* [Written problem]
Please copy out the data from the line with "Viewport: 529px width, 457px height." up to and including the line with "pyautogui.click(x=70, y=65)", reproducing each line unchanged.

***** Record excerpts

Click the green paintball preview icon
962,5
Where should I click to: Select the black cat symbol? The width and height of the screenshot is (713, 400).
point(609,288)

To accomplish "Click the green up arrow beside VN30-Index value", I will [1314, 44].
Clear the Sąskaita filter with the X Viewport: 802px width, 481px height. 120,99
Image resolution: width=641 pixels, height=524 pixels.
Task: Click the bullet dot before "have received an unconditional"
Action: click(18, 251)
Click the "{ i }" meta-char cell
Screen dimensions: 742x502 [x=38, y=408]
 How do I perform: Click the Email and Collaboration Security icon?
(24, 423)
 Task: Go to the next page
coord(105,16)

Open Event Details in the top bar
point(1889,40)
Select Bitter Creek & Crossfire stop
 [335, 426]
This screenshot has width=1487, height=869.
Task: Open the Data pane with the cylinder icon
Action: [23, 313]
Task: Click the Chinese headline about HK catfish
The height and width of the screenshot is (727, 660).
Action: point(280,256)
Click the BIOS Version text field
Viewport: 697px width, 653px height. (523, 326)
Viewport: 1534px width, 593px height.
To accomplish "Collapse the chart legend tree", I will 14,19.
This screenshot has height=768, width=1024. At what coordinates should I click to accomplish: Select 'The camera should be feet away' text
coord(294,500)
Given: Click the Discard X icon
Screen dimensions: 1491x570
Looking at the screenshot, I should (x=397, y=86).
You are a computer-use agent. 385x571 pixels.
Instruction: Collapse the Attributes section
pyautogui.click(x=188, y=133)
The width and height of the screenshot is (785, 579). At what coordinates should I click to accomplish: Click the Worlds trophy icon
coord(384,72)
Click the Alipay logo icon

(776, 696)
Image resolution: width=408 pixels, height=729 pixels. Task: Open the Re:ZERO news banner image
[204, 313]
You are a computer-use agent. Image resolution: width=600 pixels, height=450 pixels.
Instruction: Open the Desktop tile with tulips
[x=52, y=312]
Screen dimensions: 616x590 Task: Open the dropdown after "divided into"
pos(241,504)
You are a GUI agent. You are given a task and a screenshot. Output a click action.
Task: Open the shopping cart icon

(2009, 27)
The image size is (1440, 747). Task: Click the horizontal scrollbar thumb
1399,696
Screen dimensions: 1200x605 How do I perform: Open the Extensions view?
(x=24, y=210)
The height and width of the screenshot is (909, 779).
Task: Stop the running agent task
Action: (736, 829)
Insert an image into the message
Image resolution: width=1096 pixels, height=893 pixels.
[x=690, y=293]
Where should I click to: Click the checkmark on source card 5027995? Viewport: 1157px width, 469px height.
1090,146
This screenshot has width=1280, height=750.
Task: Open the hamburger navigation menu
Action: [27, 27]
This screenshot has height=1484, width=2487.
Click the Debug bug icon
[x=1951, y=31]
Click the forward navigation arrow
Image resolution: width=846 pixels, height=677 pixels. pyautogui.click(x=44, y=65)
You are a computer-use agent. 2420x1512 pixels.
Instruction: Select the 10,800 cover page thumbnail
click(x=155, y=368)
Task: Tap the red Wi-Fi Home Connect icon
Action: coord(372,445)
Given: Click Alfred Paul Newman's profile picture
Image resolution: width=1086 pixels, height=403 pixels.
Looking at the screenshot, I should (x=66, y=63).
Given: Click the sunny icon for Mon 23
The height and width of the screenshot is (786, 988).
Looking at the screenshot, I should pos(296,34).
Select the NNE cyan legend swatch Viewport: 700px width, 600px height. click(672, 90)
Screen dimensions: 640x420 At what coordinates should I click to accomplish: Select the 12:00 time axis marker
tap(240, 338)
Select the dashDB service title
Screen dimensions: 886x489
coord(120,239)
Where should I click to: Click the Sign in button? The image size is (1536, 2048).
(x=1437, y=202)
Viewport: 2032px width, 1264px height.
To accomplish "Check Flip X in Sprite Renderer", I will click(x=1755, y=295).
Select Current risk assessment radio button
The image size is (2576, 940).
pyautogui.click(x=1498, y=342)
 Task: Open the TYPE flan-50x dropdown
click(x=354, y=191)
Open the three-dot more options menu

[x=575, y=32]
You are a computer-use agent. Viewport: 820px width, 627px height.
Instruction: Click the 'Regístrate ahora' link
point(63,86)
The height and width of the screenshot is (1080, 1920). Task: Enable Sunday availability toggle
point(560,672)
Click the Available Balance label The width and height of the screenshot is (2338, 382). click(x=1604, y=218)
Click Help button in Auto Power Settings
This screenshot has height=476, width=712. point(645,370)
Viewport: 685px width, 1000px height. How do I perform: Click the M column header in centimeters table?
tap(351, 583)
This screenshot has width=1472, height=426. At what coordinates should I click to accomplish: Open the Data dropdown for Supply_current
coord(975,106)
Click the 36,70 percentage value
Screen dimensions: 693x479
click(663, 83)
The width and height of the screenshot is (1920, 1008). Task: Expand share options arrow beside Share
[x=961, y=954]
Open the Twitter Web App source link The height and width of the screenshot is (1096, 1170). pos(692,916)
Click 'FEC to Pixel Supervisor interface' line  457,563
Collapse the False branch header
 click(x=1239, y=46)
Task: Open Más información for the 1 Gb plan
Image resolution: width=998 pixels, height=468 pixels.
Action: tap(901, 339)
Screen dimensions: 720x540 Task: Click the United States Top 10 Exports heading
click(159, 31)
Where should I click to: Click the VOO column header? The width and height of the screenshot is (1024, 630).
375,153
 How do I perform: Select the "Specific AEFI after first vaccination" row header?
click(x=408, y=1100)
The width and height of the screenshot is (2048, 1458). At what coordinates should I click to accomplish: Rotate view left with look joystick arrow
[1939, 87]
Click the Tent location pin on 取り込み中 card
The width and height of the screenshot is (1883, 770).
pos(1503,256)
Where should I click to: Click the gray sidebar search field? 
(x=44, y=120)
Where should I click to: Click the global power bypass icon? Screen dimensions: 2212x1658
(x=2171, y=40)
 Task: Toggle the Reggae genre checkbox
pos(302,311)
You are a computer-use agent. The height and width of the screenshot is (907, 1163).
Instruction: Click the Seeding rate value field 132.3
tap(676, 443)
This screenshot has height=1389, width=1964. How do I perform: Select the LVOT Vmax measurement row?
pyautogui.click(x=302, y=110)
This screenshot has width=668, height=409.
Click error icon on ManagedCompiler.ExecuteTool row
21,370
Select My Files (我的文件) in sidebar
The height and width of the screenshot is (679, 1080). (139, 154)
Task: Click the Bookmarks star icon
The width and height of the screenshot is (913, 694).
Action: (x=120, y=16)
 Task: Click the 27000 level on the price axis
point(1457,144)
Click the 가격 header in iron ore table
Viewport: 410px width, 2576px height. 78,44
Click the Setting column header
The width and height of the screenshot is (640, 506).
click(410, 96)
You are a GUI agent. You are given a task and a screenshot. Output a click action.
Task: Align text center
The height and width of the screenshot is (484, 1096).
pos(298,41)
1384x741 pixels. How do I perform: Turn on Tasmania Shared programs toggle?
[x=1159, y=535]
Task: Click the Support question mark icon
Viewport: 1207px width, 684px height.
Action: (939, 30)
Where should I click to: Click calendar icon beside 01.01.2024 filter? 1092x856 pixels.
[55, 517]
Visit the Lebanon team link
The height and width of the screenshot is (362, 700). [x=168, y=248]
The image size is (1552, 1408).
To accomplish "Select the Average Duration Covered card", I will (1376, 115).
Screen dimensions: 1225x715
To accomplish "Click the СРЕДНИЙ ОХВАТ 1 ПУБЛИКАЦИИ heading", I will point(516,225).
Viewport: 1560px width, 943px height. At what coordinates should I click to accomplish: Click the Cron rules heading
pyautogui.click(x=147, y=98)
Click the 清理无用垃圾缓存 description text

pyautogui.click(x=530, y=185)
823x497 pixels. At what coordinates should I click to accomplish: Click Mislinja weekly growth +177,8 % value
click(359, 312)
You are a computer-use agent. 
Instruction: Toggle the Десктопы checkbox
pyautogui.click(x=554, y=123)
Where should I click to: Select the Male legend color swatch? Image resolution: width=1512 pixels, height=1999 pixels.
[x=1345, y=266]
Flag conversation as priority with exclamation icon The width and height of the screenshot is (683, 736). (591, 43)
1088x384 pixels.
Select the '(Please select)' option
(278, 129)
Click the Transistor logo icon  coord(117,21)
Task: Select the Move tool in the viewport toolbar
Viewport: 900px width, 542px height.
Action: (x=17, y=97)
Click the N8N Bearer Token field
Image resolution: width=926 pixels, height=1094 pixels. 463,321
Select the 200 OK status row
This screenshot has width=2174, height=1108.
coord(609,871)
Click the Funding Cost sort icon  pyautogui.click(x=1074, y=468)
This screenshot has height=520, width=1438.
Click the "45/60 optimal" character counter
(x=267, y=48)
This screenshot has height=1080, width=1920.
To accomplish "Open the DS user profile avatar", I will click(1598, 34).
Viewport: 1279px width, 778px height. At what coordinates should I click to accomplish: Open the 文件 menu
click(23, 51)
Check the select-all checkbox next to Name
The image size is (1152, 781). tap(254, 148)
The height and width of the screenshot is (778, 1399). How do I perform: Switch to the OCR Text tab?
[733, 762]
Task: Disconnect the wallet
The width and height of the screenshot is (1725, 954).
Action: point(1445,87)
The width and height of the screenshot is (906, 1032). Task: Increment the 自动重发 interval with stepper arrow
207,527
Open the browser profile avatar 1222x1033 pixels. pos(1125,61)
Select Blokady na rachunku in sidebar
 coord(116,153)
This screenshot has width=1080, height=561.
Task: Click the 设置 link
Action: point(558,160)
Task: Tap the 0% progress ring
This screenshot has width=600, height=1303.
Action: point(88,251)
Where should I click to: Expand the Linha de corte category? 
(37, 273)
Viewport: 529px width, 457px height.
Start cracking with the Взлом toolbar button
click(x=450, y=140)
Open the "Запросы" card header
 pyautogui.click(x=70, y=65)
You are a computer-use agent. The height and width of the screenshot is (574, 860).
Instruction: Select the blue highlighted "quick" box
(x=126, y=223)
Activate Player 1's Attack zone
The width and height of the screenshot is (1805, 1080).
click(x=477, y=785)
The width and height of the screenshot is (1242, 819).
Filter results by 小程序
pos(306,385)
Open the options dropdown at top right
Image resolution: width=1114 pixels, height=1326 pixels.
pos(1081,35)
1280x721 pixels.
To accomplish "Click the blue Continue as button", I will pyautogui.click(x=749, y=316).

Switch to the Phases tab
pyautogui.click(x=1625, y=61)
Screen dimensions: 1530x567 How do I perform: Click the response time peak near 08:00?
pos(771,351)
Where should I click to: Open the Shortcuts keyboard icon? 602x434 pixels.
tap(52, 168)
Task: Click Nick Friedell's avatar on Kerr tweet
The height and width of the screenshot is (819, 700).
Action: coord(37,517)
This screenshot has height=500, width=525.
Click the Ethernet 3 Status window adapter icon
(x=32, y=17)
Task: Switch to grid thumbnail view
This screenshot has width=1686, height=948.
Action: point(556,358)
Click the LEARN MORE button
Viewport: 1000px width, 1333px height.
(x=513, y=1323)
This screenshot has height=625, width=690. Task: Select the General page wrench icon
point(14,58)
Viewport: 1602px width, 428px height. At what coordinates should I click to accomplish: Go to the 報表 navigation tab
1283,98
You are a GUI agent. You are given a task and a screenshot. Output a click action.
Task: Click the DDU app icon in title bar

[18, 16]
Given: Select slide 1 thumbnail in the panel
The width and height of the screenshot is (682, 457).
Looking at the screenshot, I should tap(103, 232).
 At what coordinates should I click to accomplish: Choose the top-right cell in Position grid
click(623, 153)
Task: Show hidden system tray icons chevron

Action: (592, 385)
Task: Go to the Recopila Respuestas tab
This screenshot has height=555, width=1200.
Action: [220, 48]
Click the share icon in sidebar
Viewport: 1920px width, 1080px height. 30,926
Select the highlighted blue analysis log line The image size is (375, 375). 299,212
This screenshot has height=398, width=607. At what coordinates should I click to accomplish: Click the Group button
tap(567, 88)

**********

* [Written solution]
Viewport: 529px width, 457px height.
Start cracking with the Взлом toolbar button
click(x=450, y=140)
Open the "Запросы" card header
 pyautogui.click(x=70, y=65)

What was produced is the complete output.